(Data records)
┌────────

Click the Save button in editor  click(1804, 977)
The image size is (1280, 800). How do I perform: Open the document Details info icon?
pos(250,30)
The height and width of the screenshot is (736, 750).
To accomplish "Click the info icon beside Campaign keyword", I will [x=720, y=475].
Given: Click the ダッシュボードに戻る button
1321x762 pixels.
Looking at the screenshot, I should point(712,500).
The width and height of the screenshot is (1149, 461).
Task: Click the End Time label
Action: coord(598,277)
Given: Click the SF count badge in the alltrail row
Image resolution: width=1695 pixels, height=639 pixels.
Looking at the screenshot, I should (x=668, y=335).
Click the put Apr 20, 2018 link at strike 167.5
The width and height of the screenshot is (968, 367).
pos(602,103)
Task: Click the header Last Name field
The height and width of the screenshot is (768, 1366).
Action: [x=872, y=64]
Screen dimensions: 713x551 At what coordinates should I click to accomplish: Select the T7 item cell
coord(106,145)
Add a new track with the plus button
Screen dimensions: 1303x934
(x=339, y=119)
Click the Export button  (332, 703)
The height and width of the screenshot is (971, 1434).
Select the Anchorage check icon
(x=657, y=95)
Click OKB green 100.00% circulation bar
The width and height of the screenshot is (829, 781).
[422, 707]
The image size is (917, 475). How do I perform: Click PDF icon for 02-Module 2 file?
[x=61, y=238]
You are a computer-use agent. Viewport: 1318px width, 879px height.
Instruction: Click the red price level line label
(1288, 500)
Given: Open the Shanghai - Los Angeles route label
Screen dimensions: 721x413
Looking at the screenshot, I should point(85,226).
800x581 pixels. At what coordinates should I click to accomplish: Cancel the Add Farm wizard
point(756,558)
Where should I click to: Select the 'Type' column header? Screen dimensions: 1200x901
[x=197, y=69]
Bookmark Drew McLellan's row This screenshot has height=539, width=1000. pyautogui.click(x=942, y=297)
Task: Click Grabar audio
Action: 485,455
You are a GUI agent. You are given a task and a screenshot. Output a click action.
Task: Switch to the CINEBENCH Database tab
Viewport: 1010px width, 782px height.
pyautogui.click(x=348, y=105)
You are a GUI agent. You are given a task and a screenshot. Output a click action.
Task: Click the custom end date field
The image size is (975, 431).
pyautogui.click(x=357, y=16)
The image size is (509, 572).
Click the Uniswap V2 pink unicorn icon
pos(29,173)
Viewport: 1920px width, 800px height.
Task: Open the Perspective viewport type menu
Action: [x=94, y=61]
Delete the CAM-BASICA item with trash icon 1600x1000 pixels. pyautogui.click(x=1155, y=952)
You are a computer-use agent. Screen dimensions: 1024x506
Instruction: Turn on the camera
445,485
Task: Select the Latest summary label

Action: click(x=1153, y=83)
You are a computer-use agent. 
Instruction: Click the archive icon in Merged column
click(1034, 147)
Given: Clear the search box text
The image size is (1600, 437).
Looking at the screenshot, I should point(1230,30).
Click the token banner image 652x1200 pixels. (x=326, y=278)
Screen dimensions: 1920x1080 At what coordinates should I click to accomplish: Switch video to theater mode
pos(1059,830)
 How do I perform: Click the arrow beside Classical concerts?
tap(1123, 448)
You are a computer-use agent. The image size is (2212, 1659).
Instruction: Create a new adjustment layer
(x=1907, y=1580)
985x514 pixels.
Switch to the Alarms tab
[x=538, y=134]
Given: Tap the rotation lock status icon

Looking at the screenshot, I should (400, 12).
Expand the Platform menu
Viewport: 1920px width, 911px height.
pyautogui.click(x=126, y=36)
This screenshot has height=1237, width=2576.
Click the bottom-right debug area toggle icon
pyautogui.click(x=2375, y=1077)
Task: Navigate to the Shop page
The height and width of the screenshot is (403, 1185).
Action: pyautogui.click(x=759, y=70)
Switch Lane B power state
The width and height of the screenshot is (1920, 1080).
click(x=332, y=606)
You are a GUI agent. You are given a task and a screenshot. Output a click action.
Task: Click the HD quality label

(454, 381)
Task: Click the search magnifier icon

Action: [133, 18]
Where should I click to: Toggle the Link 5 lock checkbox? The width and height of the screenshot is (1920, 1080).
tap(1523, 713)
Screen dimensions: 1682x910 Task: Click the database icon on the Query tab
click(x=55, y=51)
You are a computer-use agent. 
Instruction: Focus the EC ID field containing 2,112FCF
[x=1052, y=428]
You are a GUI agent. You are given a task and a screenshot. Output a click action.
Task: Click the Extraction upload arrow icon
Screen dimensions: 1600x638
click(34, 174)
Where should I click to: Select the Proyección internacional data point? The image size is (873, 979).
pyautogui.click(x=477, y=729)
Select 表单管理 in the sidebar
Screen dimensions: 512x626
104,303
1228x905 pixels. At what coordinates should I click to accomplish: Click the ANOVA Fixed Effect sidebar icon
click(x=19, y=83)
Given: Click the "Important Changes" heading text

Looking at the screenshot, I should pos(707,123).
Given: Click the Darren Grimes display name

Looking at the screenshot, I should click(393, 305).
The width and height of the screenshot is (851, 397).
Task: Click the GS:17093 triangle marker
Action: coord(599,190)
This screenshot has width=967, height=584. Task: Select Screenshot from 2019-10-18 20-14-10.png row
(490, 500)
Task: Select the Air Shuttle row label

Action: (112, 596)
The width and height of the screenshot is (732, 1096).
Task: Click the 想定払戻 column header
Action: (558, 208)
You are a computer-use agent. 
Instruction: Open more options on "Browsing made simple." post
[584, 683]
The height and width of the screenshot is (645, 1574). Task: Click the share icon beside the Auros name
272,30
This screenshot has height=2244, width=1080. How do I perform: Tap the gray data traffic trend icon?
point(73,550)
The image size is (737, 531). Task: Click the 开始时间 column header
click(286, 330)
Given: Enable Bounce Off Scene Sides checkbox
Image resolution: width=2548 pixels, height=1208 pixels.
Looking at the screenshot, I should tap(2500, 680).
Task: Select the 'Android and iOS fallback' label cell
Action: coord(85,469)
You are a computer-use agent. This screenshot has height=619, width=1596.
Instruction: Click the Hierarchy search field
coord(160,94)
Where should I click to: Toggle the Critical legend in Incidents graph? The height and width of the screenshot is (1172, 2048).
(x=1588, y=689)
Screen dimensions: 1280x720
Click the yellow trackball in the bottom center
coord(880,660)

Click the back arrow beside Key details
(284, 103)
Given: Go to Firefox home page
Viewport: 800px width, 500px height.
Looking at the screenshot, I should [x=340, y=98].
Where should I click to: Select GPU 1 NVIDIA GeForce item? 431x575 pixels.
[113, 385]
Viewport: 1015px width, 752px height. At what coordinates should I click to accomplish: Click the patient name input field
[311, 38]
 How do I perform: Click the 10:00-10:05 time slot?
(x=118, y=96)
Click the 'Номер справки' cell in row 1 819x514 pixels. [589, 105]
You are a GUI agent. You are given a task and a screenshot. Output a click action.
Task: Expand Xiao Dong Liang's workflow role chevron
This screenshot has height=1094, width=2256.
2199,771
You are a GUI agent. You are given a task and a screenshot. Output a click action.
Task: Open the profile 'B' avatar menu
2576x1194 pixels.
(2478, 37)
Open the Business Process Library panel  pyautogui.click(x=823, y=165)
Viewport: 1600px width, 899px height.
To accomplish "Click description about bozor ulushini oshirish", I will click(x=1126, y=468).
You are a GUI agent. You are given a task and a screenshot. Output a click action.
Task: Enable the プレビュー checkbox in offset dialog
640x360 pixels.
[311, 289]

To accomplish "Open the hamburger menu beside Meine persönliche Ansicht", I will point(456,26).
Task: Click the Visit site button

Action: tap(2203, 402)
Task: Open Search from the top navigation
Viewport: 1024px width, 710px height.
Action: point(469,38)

└────────

> Exercise:
Please rename "Screen dimensions" to "Display size" everywhere in the material above, keeping everything else the same.

> Written response:
Click the Save button in editor  click(1804, 977)
The image size is (1280, 800). How do I perform: Open the document Details info icon?
pos(250,30)
The height and width of the screenshot is (736, 750).
To accomplish "Click the info icon beside Campaign keyword", I will [x=720, y=475].
Given: Click the ダッシュボードに戻る button
1321x762 pixels.
Looking at the screenshot, I should point(712,500).
The width and height of the screenshot is (1149, 461).
Task: Click the End Time label
Action: coord(598,277)
Given: Click the SF count badge in the alltrail row
Image resolution: width=1695 pixels, height=639 pixels.
Looking at the screenshot, I should (x=668, y=335).
Click the put Apr 20, 2018 link at strike 167.5
The width and height of the screenshot is (968, 367).
pos(602,103)
Task: Click the header Last Name field
The height and width of the screenshot is (768, 1366).
Action: [x=872, y=64]
Display size: 713x551 At what coordinates should I click to accomplish: Select the T7 item cell
coord(106,145)
Add a new track with the plus button
Display size: 1303x934
(x=339, y=119)
Click the Export button  (332, 703)
The height and width of the screenshot is (971, 1434).
Select the Anchorage check icon
(x=657, y=95)
Click OKB green 100.00% circulation bar
The width and height of the screenshot is (829, 781).
[422, 707]
The image size is (917, 475). How do I perform: Click PDF icon for 02-Module 2 file?
[x=61, y=238]
You are a computer-use agent. Viewport: 1318px width, 879px height.
Instruction: Click the red price level line label
(1288, 500)
Given: Open the Shanghai - Los Angeles route label
Display size: 721x413
Looking at the screenshot, I should point(85,226).
800x581 pixels. At what coordinates should I click to accomplish: Cancel the Add Farm wizard
point(756,558)
Where should I click to: Select the 'Type' column header? Display size: 1200x901
[x=197, y=69]
Bookmark Drew McLellan's row This screenshot has height=539, width=1000. pyautogui.click(x=942, y=297)
Task: Click Grabar audio
Action: 485,455
You are a GUI agent. You are given a task and a screenshot. Output a click action.
Task: Switch to the CINEBENCH Database tab
Viewport: 1010px width, 782px height.
pyautogui.click(x=348, y=105)
You are a GUI agent. You are given a task and a screenshot. Output a click action.
Task: Click the custom end date field
The image size is (975, 431).
pyautogui.click(x=357, y=16)
The image size is (509, 572).
Click the Uniswap V2 pink unicorn icon
pos(29,173)
Viewport: 1920px width, 800px height.
Task: Open the Perspective viewport type menu
Action: [x=94, y=61]
Delete the CAM-BASICA item with trash icon 1600x1000 pixels. pyautogui.click(x=1155, y=952)
You are a computer-use agent. Display size: 1024x506
Instruction: Turn on the camera
445,485
Task: Select the Latest summary label

Action: click(x=1153, y=83)
You are a computer-use agent. 
Instruction: Click the archive icon in Merged column
click(1034, 147)
Given: Clear the search box text
The image size is (1600, 437).
Looking at the screenshot, I should point(1230,30).
Click the token banner image 652x1200 pixels. (x=326, y=278)
Display size: 1920x1080 At what coordinates should I click to accomplish: Switch video to theater mode
pos(1059,830)
 How do I perform: Click the arrow beside Classical concerts?
tap(1123, 448)
You are a computer-use agent. The image size is (2212, 1659).
Instruction: Create a new adjustment layer
(x=1907, y=1580)
985x514 pixels.
Switch to the Alarms tab
[x=538, y=134]
Given: Tap the rotation lock status icon

Looking at the screenshot, I should (400, 12).
Expand the Platform menu
Viewport: 1920px width, 911px height.
pyautogui.click(x=126, y=36)
This screenshot has height=1237, width=2576.
Click the bottom-right debug area toggle icon
pyautogui.click(x=2375, y=1077)
Task: Navigate to the Shop page
The height and width of the screenshot is (403, 1185).
Action: pyautogui.click(x=759, y=70)
Switch Lane B power state
The width and height of the screenshot is (1920, 1080).
click(x=332, y=606)
You are a GUI agent. You are given a task and a screenshot. Output a click action.
Task: Click the HD quality label

(454, 381)
Task: Click the search magnifier icon

Action: [133, 18]
Where should I click to: Toggle the Link 5 lock checkbox? The width and height of the screenshot is (1920, 1080).
tap(1523, 713)
Display size: 1682x910 Task: Click the database icon on the Query tab
click(x=55, y=51)
You are a computer-use agent. 
Instruction: Focus the EC ID field containing 2,112FCF
[x=1052, y=428]
You are a GUI agent. You are given a task and a screenshot. Output a click action.
Task: Click the Extraction upload arrow icon
Display size: 1600x638
click(34, 174)
Where should I click to: Select the Proyección internacional data point? The image size is (873, 979).
pyautogui.click(x=477, y=729)
Select 表单管理 in the sidebar
Display size: 512x626
104,303
1228x905 pixels. At what coordinates should I click to accomplish: Click the ANOVA Fixed Effect sidebar icon
click(x=19, y=83)
Given: Click the "Important Changes" heading text

Looking at the screenshot, I should pos(707,123).
Given: Click the Darren Grimes display name

Looking at the screenshot, I should click(393, 305).
The width and height of the screenshot is (851, 397).
Task: Click the GS:17093 triangle marker
Action: coord(599,190)
This screenshot has width=967, height=584. Task: Select Screenshot from 2019-10-18 20-14-10.png row
(490, 500)
Task: Select the Air Shuttle row label

Action: (112, 596)
The width and height of the screenshot is (732, 1096).
Task: Click the 想定払戻 column header
Action: (558, 208)
You are a computer-use agent. 
Instruction: Open more options on "Browsing made simple." post
[584, 683]
The height and width of the screenshot is (645, 1574). Task: Click the share icon beside the Auros name
272,30
This screenshot has height=2244, width=1080. How do I perform: Tap the gray data traffic trend icon?
point(73,550)
The image size is (737, 531). Task: Click the 开始时间 column header
click(286, 330)
Given: Enable Bounce Off Scene Sides checkbox
Image resolution: width=2548 pixels, height=1208 pixels.
Looking at the screenshot, I should tap(2500, 680).
Task: Select the 'Android and iOS fallback' label cell
Action: coord(85,469)
You are a computer-use agent. This screenshot has height=619, width=1596.
Instruction: Click the Hierarchy search field
coord(160,94)
Where should I click to: Toggle the Critical legend in Incidents graph? The height and width of the screenshot is (1172, 2048).
(x=1588, y=689)
Display size: 1280x720
Click the yellow trackball in the bottom center
coord(880,660)

Click the back arrow beside Key details
(284, 103)
Given: Go to Firefox home page
Viewport: 800px width, 500px height.
Looking at the screenshot, I should [x=340, y=98].
Where should I click to: Select GPU 1 NVIDIA GeForce item? 431x575 pixels.
[113, 385]
Viewport: 1015px width, 752px height. At what coordinates should I click to accomplish: Click the patient name input field
[311, 38]
 How do I perform: Click the 10:00-10:05 time slot?
(x=118, y=96)
Click the 'Номер справки' cell in row 1 819x514 pixels. [589, 105]
You are a GUI agent. You are given a task and a screenshot. Output a click action.
Task: Expand Xiao Dong Liang's workflow role chevron
This screenshot has height=1094, width=2256.
2199,771
You are a GUI agent. You are given a task and a screenshot. Output a click action.
Task: Open the profile 'B' avatar menu
2576x1194 pixels.
(2478, 37)
Open the Business Process Library panel  pyautogui.click(x=823, y=165)
Viewport: 1600px width, 899px height.
To accomplish "Click description about bozor ulushini oshirish", I will click(x=1126, y=468).
You are a GUI agent. You are given a task and a screenshot. Output a click action.
Task: Enable the プレビュー checkbox in offset dialog
640x360 pixels.
[311, 289]

To accomplish "Open the hamburger menu beside Meine persönliche Ansicht", I will point(456,26).
Task: Click the Visit site button

Action: tap(2203, 402)
Task: Open Search from the top navigation
Viewport: 1024px width, 710px height.
Action: point(469,38)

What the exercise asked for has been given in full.